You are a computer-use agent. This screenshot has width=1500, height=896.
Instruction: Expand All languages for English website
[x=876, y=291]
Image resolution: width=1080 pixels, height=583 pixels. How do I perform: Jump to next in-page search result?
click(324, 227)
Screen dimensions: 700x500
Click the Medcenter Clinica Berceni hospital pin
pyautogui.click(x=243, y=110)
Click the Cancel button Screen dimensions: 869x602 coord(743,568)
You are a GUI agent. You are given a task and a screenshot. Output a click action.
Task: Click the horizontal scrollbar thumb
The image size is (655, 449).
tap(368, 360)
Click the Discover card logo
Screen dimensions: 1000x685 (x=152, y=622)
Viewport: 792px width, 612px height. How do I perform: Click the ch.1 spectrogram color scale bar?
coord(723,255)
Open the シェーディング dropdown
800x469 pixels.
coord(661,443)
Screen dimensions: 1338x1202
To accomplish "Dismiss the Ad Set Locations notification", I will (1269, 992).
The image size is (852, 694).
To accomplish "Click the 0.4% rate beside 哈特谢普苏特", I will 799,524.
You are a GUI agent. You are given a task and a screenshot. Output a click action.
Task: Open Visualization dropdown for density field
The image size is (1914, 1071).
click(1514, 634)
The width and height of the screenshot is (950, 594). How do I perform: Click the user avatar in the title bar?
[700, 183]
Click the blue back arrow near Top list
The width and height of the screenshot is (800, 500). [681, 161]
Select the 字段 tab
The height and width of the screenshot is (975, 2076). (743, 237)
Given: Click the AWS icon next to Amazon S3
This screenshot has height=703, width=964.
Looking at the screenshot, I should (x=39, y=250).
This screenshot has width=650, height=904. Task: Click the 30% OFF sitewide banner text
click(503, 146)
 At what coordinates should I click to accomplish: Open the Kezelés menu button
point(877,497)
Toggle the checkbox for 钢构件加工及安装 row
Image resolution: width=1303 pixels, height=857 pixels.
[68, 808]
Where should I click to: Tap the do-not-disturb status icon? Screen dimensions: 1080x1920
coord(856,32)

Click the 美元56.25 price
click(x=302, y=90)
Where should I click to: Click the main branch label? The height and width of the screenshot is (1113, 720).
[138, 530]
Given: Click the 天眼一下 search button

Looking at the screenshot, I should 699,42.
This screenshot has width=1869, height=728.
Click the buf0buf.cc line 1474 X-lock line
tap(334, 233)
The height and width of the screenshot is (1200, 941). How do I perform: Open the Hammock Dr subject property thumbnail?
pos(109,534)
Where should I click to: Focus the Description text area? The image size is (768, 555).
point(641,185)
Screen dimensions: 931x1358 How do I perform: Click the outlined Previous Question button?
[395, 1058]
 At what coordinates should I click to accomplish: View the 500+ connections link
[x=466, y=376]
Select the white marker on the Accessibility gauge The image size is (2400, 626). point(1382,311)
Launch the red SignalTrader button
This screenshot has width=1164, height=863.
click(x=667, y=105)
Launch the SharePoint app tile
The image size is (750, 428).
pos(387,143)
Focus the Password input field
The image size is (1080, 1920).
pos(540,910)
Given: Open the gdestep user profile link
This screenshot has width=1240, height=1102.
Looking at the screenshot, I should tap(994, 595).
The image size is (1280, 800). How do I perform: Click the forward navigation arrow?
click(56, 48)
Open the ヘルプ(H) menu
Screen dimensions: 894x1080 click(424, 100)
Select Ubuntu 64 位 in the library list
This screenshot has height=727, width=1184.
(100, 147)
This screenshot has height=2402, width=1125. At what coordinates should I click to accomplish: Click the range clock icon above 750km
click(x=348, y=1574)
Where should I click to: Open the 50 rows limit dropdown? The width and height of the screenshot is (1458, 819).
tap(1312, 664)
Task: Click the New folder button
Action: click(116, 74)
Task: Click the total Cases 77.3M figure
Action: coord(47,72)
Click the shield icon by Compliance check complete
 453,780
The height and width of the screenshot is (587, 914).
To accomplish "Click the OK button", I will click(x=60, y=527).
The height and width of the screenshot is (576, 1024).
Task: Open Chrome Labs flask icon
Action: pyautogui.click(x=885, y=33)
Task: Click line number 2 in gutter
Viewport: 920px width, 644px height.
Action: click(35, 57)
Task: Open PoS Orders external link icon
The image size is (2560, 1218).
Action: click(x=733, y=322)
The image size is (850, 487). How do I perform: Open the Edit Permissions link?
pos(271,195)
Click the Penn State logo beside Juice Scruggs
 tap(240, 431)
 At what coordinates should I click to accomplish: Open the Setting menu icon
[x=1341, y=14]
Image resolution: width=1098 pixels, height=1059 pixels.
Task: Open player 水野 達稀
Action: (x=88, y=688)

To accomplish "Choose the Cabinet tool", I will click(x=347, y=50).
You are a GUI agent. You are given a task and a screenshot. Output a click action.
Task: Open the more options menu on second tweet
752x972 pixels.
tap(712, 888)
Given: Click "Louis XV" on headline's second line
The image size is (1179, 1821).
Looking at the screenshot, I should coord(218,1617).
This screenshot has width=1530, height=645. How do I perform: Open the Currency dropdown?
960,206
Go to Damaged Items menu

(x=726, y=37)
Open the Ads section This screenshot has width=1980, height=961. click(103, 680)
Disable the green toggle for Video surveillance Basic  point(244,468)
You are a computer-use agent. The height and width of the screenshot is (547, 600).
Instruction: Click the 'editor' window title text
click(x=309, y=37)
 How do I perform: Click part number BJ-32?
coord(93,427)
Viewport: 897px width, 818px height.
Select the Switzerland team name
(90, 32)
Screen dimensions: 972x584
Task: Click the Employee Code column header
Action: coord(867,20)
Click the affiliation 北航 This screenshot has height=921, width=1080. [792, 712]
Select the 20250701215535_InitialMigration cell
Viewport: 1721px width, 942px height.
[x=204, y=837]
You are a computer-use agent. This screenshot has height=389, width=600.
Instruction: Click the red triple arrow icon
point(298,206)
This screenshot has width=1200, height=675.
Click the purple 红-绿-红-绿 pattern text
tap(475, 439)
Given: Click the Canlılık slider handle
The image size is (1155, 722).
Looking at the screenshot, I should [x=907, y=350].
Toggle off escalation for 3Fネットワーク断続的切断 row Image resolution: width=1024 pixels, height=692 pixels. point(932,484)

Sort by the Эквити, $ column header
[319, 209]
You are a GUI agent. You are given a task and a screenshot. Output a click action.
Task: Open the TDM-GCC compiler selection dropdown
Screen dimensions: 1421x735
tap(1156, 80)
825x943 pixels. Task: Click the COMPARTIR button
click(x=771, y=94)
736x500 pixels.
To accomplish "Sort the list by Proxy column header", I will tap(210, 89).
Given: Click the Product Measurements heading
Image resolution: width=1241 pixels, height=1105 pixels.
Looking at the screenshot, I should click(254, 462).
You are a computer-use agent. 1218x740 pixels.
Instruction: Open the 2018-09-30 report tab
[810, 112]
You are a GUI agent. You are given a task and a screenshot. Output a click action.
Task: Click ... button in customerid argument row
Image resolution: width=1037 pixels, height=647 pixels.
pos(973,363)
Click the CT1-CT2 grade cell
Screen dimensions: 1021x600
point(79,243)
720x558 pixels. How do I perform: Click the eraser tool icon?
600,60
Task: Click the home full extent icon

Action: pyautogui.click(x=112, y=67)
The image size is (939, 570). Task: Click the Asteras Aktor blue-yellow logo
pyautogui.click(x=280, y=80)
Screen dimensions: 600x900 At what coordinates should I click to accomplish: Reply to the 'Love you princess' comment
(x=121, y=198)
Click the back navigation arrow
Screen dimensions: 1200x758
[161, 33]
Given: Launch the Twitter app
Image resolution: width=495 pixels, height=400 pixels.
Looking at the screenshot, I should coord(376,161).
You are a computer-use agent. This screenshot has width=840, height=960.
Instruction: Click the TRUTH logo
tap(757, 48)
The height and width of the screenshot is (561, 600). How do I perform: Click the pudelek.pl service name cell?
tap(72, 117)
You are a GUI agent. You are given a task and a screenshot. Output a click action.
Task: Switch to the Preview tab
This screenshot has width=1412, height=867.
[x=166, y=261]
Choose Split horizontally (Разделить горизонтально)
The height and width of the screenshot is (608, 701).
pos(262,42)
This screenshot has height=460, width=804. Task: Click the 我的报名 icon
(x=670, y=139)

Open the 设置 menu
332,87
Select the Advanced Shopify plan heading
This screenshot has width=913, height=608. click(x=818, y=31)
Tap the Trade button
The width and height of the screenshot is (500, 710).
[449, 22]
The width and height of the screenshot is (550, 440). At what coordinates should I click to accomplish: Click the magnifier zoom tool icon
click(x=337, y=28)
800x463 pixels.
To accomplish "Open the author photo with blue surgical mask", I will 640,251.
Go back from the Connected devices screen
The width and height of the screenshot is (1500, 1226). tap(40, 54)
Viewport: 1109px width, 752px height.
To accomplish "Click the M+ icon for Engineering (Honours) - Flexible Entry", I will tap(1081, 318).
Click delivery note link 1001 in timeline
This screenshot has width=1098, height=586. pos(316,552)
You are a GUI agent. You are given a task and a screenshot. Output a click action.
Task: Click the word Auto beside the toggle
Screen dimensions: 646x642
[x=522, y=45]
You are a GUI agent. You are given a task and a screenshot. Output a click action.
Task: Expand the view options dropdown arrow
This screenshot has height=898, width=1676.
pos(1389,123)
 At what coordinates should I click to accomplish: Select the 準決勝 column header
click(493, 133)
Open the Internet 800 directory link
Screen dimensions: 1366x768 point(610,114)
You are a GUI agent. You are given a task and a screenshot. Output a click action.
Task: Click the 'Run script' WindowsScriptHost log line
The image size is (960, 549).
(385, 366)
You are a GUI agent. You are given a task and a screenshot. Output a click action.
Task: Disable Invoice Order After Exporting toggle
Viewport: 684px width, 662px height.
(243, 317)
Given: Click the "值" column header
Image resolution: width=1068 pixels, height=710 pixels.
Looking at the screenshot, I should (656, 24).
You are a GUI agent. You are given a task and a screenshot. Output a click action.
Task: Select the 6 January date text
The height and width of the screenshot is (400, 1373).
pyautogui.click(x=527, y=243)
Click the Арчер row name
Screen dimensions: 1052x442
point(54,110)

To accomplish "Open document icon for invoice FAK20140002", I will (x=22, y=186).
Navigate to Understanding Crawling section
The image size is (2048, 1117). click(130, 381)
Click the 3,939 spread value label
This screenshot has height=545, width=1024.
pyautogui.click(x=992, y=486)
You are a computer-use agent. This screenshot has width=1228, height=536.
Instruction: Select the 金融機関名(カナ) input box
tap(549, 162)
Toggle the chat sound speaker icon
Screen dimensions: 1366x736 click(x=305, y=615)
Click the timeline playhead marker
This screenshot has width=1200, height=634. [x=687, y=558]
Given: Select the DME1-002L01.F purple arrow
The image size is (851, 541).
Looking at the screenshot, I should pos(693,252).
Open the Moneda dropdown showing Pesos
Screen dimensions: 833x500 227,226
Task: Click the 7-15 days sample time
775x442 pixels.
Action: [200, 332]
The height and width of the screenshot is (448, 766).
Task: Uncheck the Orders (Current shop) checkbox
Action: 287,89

━━━━━━━━━━━━━━━━━━━━

**Work instruction**
Each line from the start of the records through the line holding "Given: Click the AWS icon next to Amazon S3" must be returned exactly; nothing else belongs in the answer.

**Response to the task**
You are a computer-use agent. This screenshot has width=1500, height=896.
Instruction: Expand All languages for English website
[x=876, y=291]
Image resolution: width=1080 pixels, height=583 pixels. How do I perform: Jump to next in-page search result?
click(324, 227)
Screen dimensions: 700x500
Click the Medcenter Clinica Berceni hospital pin
pyautogui.click(x=243, y=110)
Click the Cancel button Screen dimensions: 869x602 coord(743,568)
You are a GUI agent. You are given a task and a screenshot. Output a click action.
Task: Click the horizontal scrollbar thumb
The image size is (655, 449).
tap(368, 360)
Click the Discover card logo
Screen dimensions: 1000x685 (x=152, y=622)
Viewport: 792px width, 612px height. How do I perform: Click the ch.1 spectrogram color scale bar?
coord(723,255)
Open the シェーディング dropdown
800x469 pixels.
coord(661,443)
Screen dimensions: 1338x1202
To accomplish "Dismiss the Ad Set Locations notification", I will (1269, 992).
The image size is (852, 694).
To accomplish "Click the 0.4% rate beside 哈特谢普苏特", I will 799,524.
You are a GUI agent. You are given a task and a screenshot. Output a click action.
Task: Open Visualization dropdown for density field
The image size is (1914, 1071).
click(1514, 634)
The width and height of the screenshot is (950, 594). How do I perform: Click the user avatar in the title bar?
[700, 183]
Click the blue back arrow near Top list
The width and height of the screenshot is (800, 500). [681, 161]
Select the 字段 tab
The height and width of the screenshot is (975, 2076). (743, 237)
Given: Click the AWS icon next to Amazon S3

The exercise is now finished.